Discussion of print dictionaries, collation for orthography, vacations and timing, and other issues.
Opening old NetBeans 6 projects in NetBeans 7 resulted in errors because the JUnit libraries couldn't be found. I had to right-click on Test Libraries, choose Add JAR/Folder, then choose /usr/share/java/junit4.jar to resolve the missing dependency. Took a while to figure that out, curses...
We sort our Moses entries currently based on the phonemic representation, using a Java comparator I wrote specifically for the project. Now we're going to have orthographical representations, the sort order will have to be amended to take account of that. I'm therefore reviving the NetBeans project for the MosesCollation, and beginning to update it.
This is the current sort order.
We'll need to add the following characters to the list:
- č (u010d) (does it sort before or after c?)
- š (u0161) (does it sort before or after s?)
- x̌ (x + u0323) (does it sort before or after x?)
I'm now trying to get the Gentium Plus font working with FOP, to handle our non-ascii characters. It is possible to use the "simple method", which involves giving the FOP processor a special config file telling it to parse the system fonts to find the font it needs. However, because I want to be able to make PDF generation a part of the portable webapp, I need to do it in the "hard" way as well, so I've started figuring it out.
The process is confusing, because FOP behaviour has changed. It seems to involve three steps:
- Generate a font metrics file for each font you want to use. This was quite hard, because I was trying to follow these instructions, which are out of date, as I reported to the Oxygen forum here; this is what I eventually had to do, at the command line:
java -cp lib/fop.jar:lib/avalon--framework-4.2.0.jar:lib/xercesImpl.jar:lib/commons-logging-1.1.1.jar:lib/commons-io-1.3.1.jar:lib/xmlgraphics-commons-1.5.jar:lib/xml-apis.jar org.apache.fop.fonts.apps.TTFReader /usr/share/fonts/truetype/gentium-plus/GentiumPlus-R.ttf GentiumPlus-R.xml java -cp lib/fop.jar:lib/avalon--framework-4.2.0.jar:lib/xercesImpl.jar:lib/commons-logging-1.1.1.jar:lib/commons-io-1.3.1.jar:lib/xmlgraphics-commons-1.5.jar:lib/xml-apis.jar org.apache.fop.fonts.apps.TTFReader /usr/share/fonts/truetype/gentium-plus/GentiumPlus-I.ttf GentiumPlus-I.xml
- Creating a FOP configuration file which tells it where the fonts are.
- Calling FOP and pointing it at that configuration file.
Still working on the second and third steps...
Wrote, tested and delivered a utility XSLT file for handling problems in the glottal.xml file, per SMK's request.
I've started work on the XSL:FO/PDF generation code, working with some test files for which I've auto-generated the orthographies. I have a basic layout done, for letter-sized paper, and a parameter system built in which enables me to add other paper sizes later. I'm working with FOP, because if we can get what we want with it (and it's looking good so far -- columns work) then we can deploy anywhere. The biggest hurdle right now (after reminding myself of how page-masters and sequences work) is getting the Unicode characters to display correctly.
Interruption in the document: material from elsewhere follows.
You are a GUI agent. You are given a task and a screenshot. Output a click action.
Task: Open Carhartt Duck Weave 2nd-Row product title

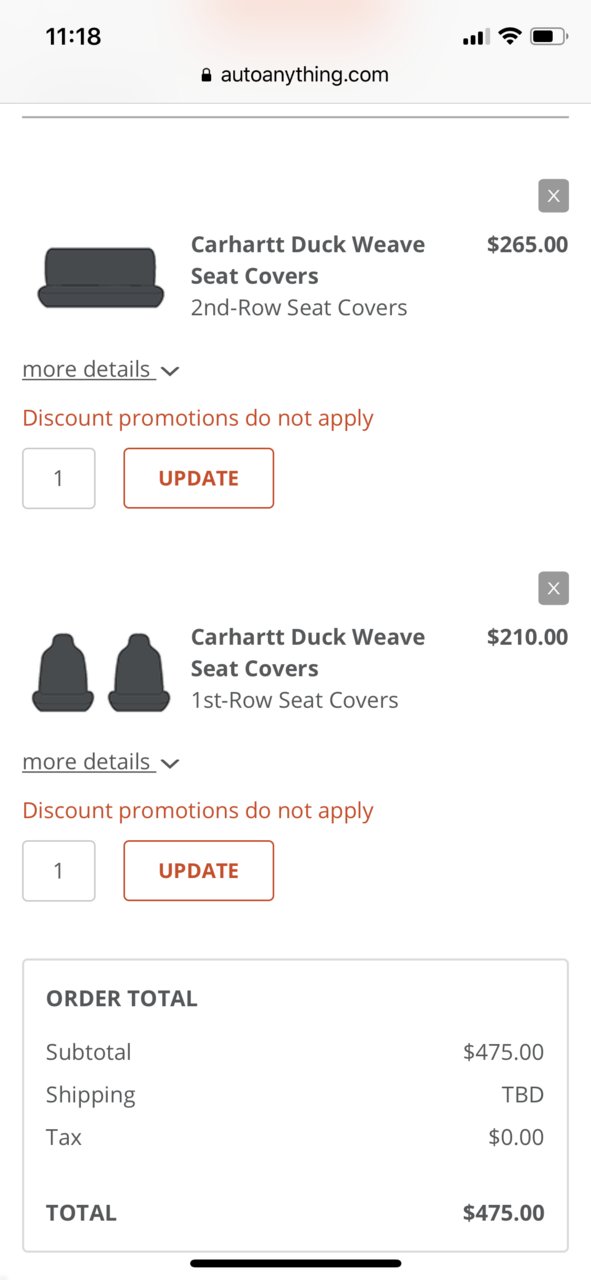(x=308, y=260)
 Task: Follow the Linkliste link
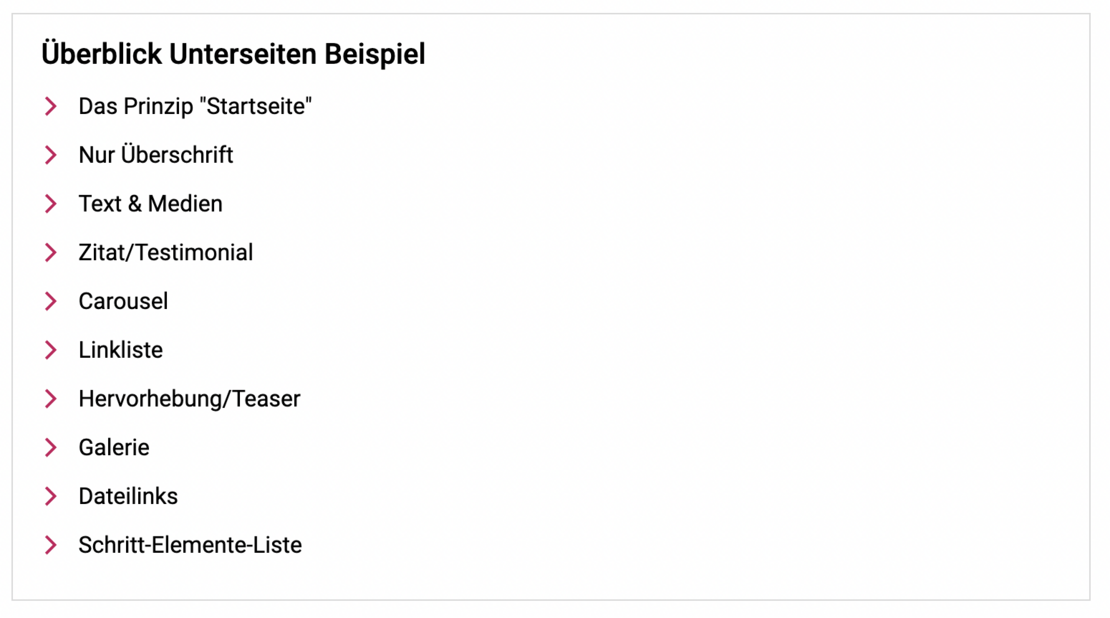120,350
That's next on my list.
More refinements to the orthography generation. We've now decided that we should base the orthography on the hyph rather than the pron, because that way we can perhaps insert intrusive schwas more easily; morpheme boundaries appear to be significant for this purpose. I'm also orthing the phonemic phrases in citations, and since these are partly hyphenated, I'm handling them slightly differently, splitting on the morpheme boundaries, but using the same conversion code. I have a hook in for the schwa insertion if we can formalize the rules for it.
Wrote the orthography-generating XSLT, and tested and refined it with SMK working on the l-affric file. The only remaining outstanding questions are: what to do with dotted n (change to nn, or keep as-is, or remove the dot); and how/whether to insert the extra schwas we see in older examples of the orthography.
Also tested some XQuery to determine how practical it will be to link some morphemes in hyphs automatically to their source morpheme. There are many instances where a particular string has only one existing morpheme link, so there are lots of candidates. My XQuery could be used to build a lookup table for all instances of a string which has a single existing corresp, and we could use that to auto-link a lot of m elements.
Continued refining the names page, in response to feedback, including adding print settings in the stylesheet to hide the menu stuff. Also added counts of entries into the status page, so that we can see where we're at.
On the plane yesterday I worked on the rewrite of the Names page, which is now working. It's a sortable table, showing all things tagged as names, along with links to their entries. In the process I brought in some JS for the table sorting, and modularized some of the entry link display code. I also found some bits of code which look obsolete, that I might be able to get rid of; I should do that asap. Uploaded the new code this morning, then worked on a bug with the menu display caused by my changing some of the GET params.